Today three states announced they are closing all public, and some states included private, schools for a minimum of two weeks. In the last 24-hours, the NBA, NHL, and NCAA games were canceled. Baseball has postponed its season opening. Private companies, and some government entities, are having employees telework.

This is all well and good, and I commend these leaders making the tough decisions for the good of the commons. However, the new social distancing won’t really work to its potential if each city, each school district, and each state don’t work together to shut things down to minimize the spread of this virus, which appears to be 10 times more powerful than the common flu.

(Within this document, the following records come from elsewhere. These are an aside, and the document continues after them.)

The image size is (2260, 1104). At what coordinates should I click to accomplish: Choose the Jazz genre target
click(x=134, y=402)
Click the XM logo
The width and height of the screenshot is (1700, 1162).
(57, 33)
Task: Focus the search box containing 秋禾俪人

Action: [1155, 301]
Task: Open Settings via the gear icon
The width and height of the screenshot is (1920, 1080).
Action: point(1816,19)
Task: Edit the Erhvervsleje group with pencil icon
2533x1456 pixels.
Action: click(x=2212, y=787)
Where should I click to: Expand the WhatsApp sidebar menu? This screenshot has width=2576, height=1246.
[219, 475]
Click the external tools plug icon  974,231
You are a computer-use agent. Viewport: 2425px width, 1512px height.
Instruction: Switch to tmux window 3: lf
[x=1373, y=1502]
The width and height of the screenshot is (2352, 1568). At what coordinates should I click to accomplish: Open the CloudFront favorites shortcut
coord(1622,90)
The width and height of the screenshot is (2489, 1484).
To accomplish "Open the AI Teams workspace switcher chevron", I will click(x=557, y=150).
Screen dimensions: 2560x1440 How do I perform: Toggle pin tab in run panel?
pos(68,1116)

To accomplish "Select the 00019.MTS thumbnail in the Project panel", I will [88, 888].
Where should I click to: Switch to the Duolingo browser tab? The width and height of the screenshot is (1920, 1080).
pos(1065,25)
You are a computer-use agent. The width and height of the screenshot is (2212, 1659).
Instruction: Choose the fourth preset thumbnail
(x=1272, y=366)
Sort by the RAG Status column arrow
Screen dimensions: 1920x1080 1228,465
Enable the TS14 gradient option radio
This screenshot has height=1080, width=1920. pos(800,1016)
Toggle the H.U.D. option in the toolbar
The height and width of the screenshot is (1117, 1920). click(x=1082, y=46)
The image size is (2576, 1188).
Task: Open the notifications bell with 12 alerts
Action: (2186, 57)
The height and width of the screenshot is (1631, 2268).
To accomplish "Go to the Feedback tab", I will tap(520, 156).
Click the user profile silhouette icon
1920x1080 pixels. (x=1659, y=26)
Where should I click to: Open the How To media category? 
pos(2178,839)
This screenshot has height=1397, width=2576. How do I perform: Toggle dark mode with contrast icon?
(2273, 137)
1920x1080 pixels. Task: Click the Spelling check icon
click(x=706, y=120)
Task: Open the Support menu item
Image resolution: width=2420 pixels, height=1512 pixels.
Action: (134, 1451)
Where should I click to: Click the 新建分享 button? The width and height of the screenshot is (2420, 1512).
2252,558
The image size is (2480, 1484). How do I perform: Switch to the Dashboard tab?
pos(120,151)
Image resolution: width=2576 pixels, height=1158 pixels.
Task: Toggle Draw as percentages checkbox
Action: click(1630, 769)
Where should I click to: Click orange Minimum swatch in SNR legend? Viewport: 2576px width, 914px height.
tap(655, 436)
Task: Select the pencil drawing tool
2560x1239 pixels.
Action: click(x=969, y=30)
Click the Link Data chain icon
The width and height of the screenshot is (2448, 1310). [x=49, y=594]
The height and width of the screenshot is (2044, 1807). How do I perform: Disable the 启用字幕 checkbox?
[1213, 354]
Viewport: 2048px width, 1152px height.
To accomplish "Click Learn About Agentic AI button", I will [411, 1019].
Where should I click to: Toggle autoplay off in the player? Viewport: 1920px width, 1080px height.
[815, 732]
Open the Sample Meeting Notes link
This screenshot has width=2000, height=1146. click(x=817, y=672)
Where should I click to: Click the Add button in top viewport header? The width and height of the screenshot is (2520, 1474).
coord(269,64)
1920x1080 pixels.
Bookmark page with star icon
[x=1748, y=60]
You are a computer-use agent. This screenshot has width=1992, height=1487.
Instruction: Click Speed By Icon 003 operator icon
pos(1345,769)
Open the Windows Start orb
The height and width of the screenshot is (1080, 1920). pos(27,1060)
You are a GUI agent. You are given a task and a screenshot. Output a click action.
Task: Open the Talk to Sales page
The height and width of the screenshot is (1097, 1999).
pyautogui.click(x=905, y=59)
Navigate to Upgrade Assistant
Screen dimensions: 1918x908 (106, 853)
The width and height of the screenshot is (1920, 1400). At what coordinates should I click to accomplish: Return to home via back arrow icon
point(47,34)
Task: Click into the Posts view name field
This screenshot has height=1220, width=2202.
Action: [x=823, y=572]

Governors—Democrat, Republican or Independent—need to be on the same page for our national crisis. There is no reason, other than fear, to not act in concert to ensure fewer people get sick, ensure fewer people die.

Those governors who are dragging their heels and waiting to see what happens need to stop passing the buck to city mayors or local school superintendents, and stand up to make the hard decisions, the right decisions, and take the heat they were elected to take.

If everyone doesn’t act in concert, with one county closing schools but the county next door doesn’t, for example, then the closed district is still at risk when they reopen because their neighbors didn’t do the right thing. This creates a viscous cycle of continuing to spread the disease back and forth because a governor didn’t make all schools close to protect all citizens.

The same goes for large events, such as cheer or sports competitions, school debate competitions, mock United Nations, and any other event where people come from far and wide to attend.

Will this cost a state tax revenue? Yes it will. But if thousands die due to lack of a moral compass as money should not dictate decisions of public health, then those deaths are on the governors who didn’t act to protect its people.

Any decision will have those who love or hate the decision. Always have, always will! That does not mean a decision to protect us all from a pandemic disease by shutting things down. It is all the more reason to make the moral decision…close down events and schools, mandate teleworking for all employees, public and private, who are able to telework, to do so until further notice, then begin developing a plan to help pick-up the pieces when the crisis passes, as all crises eventually do.

Governors, step up, step out, take the steps and leave a legacy of saving lives rather than costing lives.